You can even, it turns out, directly control the players with your mind.

Focus!” my father-in-law shouts when one of our players takes a shot. And I do it. I do it for Canada.

When I hold my mind in just the right way, that puck is in the back of the net. I just have to be careful not to direct my psychic energy too hard in case I accidentally shit myself.

So far, the gentle guidance of my psychic command has won eight games for us out of twelve. I challenge any skeptic to argue with those statistics.

I don’t think it’s hyperbole to suggest I am the Fifth Beatle of the Montreal Canadiens. For the remainder of the playoffs, the Canadian military, if they have any sense, should organise their troops around protecting my magic brain.

The Habs are something of a national favourite and nobody can quite believe how well they’re doing at the moment. Since they’re ahead, the whole country is holding its breath. It’s a bit like that scene at the end of The Italian Job. Nobody move a muscle.

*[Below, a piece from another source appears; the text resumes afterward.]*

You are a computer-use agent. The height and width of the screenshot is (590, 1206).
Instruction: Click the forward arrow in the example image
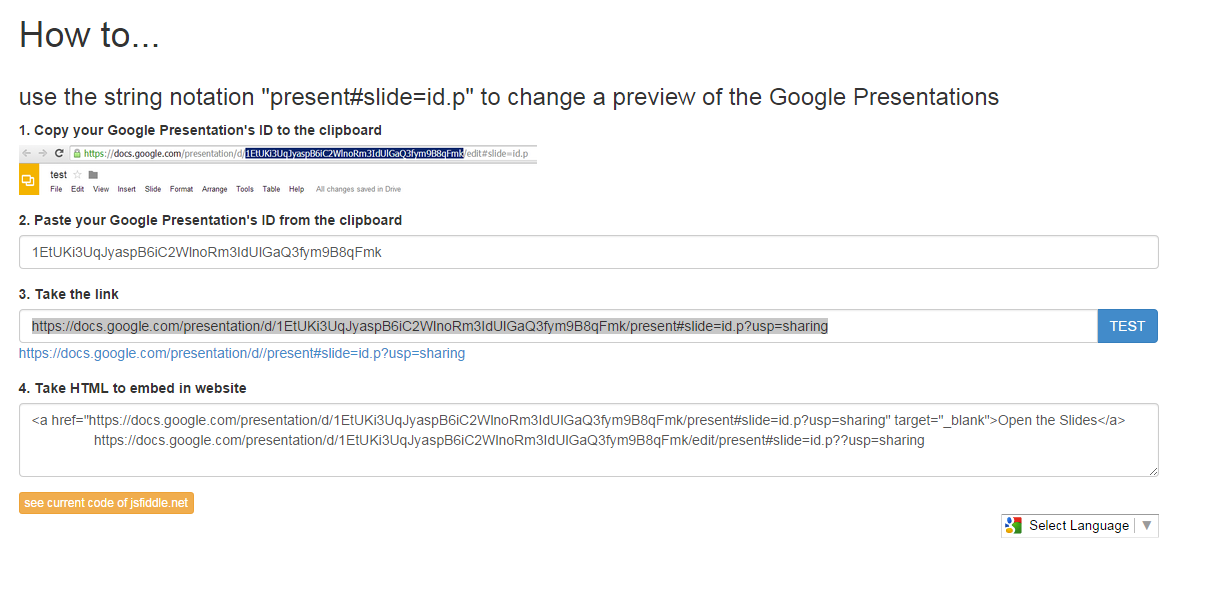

It could upset the balance. “Hang on a minute lads, I’ve got a great idea.”

For the rest of the season, we should leave all our clothes unwashed in case some microorganism living in them has had something to do with the team’s success.

Nobody should get a haircut either, on the off chance that your magic locks are the reason the team are winning.

Woe betide anyone who takes up chewing on the right side of their mouth instead of the left.

Thinking about it now, my hair will be a half millimeter longer now than in the last game. I’d better get a trim.

“Could you take half a millimeter off my hair please?” I’ll gingerly ask the barber.

“Hockey Voodoo,” he’ll say, nodding sagely. He’ll tap the side of his nose enigmatically and not charge me lest he be responsible for my modified bank balance forming an unlucky number.

As a final precaution, I suggest we precisely recreate the circumstances in which the Habs won the Stanley Cup in 1993. We must all wear stonewashed jeans, X Files t-shirts, and too much gel in our hair. I for one will be doing my bit by playing Pogs and stinking of lynx antiperspirant.

Of course, my writing about the situation today has probably jinxed everything. If the Habs lose their next game, you’ll know why. Everyone flick their light switches to the rhythm of the national anthem or we’re doomed.

If I had known sport to be so OCD-friendly, I’d have become a fan ages ago.